Rachel Greszler, a research fellow in economics, budget and entitlements at the conservative Heritage Foundation, questioned whether Congress should be picking just one group of workers to help. “The goal is to subsidize certain sectors, and you have the politicians deciding what sectors they value the most,” she said.

The plan faces firm opposition from Republicans.

Senate Minority Leader Mitch McConnell, Kentucky Republican, blasted the entire $3.5 trillion plan as a “reckless taxing and spending spree” full of “terrible policies Democrats are hoping to hide behind the jaw-dropping dollar figure.”

Still, the goal of higher wages is understandably popular among workers who would reap the benefit.

Erica Payne, who earns $12 an hour to care for a quadriplegic woman in Pittsburgh, said her job is crucial yet undervalued.

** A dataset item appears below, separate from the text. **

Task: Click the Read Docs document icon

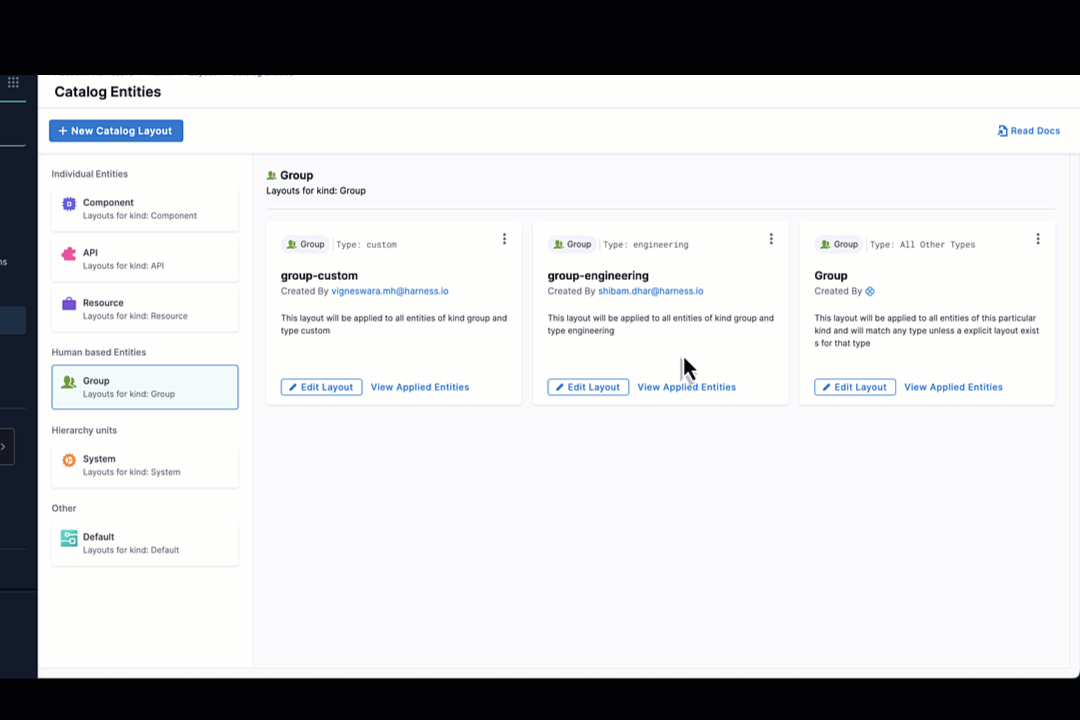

“There’s a lot of smaller things people don’t think about unless you’re in that situation,” she said. Her job includes administering medication and using a lift to transfer her patient into bed. “If her head is itchy and she needs it scratched, she has to wait until I get there.”

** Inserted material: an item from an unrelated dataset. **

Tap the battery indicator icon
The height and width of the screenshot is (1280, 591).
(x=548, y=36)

She said her job should be more valued than fast-food work.

“Aren’t people not worth more than a hamburger?” Ms. Payne said.

To help child care workers, Mr. Biden proposed sending more federal money to states. The subsidies would help ensure that lower- and middle-income parents don’t have to spend more than 7% of their earnings on child care. The proposal would require states to direct the money to child care workers.

Bills sponsored by Sen. Patty Murray of Washington and Rep. Robert C. Scott of Virginia, the top Democrats on the Senate and House labor committees, would require a “living wage” for child care workers. Mr. Biden’s proposal defined a living wage as $15 per hour, over one-third more than the workers’ average pay now.

In a separate proposal, the Biden administration would increase funding to states for workers who provide care at home for the elderly and disabled. The states would be required to make home health care available to more people and send an unspecified amount of federal money to home care agencies to increase workers’ pay.

Most home health care workers are women and minorities, key constituents of Democrats.

About 40% of child care workers are either Black or Hispanic women, even though they represent only 8% of the population, according to the National Women’s Law Center.

“The work of caregiving predominantly falls on women and particularly on women of color. Nationwide, 63% of home care workers are people of color and 87% are women,” Sen. Robert P. Casey Jr., Pennsylvania Democrat and chairman of the Senate Special Committee on Aging, said of the home health care proposal. He is a lead sponsor of the bill and has co-sponsored the legislation that would give raises to child care workers.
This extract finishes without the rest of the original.